The Jindal administration is moving toward a program in which the state pays premiums for a private health insurance program for two-thirds of the state’s 1.4 million Medicaid recipients.

State Department of Health and Hospitals Secretary Kathy Kliebert announced the change Thursday.

Kliebert said the move will provide for more budget predictability and increased savings while giving health plans more flexibility in services they can offer patients.

“It was a decision based on the data we have … based on both cost and quality indicators,” Kliebert said.

Today, the state uses two models in its privatized Bayou Health program: one prepaid, premium-based, which is offered by three companies; and the other “shared savings,” with two companies receiving a small management fee and providers being paid directly for services.

The shared savings model has proven to cost $13 more per month, per patient than the prepaid model, Kliebert said.
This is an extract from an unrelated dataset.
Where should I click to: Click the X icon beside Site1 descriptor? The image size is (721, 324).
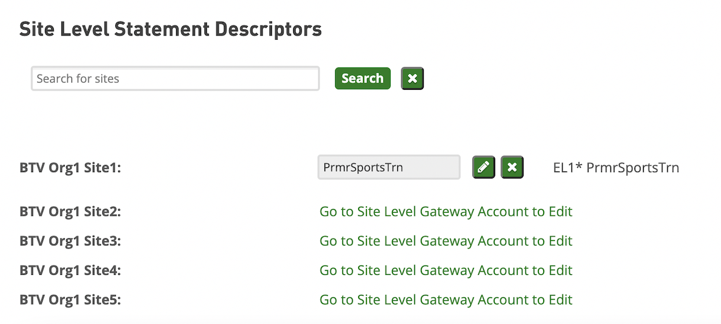point(512,167)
DHH statistics, which have been reviewed by the program’s outside actuary, show the prepaid costs have been $232 per month while the shared savings have been running $245 per month.
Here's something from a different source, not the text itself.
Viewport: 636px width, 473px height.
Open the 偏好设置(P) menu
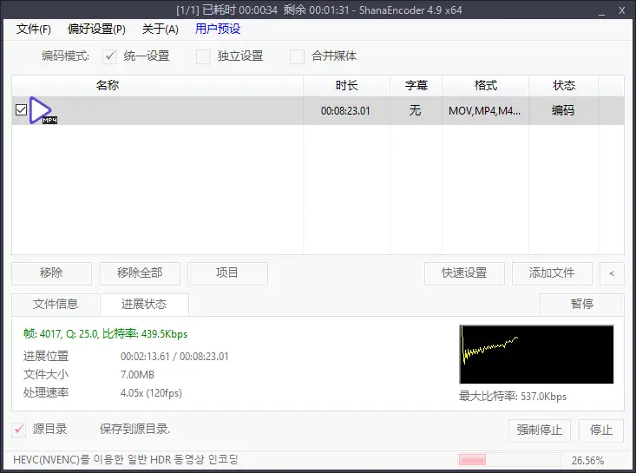(96, 29)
“We have not predicted out what the savings will be,” Kliebert said.

She said the prepaid plan also has been hitting or bypassing performance standards when it comes to patient care.

The change will come as the state solicits proposals for private companies that want to take over the state business. Current contracts — with five insurance companies — end in February 2015.

Kliebert said the request for proposals is scheduled to go out July 28, with contract awards announced Oct. 24. She said three to five companies will be selected based on the proposals they make.

In November, a statewide open enrollment period will begin during which the Medicaid recipients the program covers — mainly pregnant women and children — will be able to choose the health plan they want to join. Recipients usually choose based on the physicians, hospitals and others that provide services through the insurance plan. If a plan is not chosen, the individual is auto-enrolled.

The Joint Legislative Committee on the Budget is scheduled to hear a report on the status of Bayou Health on Friday. The committee’s chairman, state Rep. Jim Fannin, R-Jonesboro, has been particularly interested in its financial status compared with costs of care delivery before the privatization effort kicked in.

Besides moving to the prepaid plan, the program will be expanded to offer more benefits and cover more people, Kliebert said.

Added will be hospice care and services; in-home personal care assistance for children under age 21; and nonemergency medical transportation for all services including dental appointments and behavioral health care. Three different groups will have the opportunity to opt in for coverage: certain recipients of home- and community-based waiver services; children between age 3 and 21 on a waiting list for home- and community-based services; and members who chose to begin receiving hospice care.

All participating plans must adopt the same drug formulary so there will be consistency in pharmaceutical offerings.

No change will be made in certain key areas. Remaining will be an 85 percent medical loss ratio to ensure dollars are spent on health care; absolute rate floors for providers; a prompt payment requirement; and a grievance and appeals process for providers and members.

There will be 20 new performance measures added to the existing 25 performance and 10 administrative measures.

There will be financial and other incentives for health plans to encourage providers to find more ways to improve their patients’ health.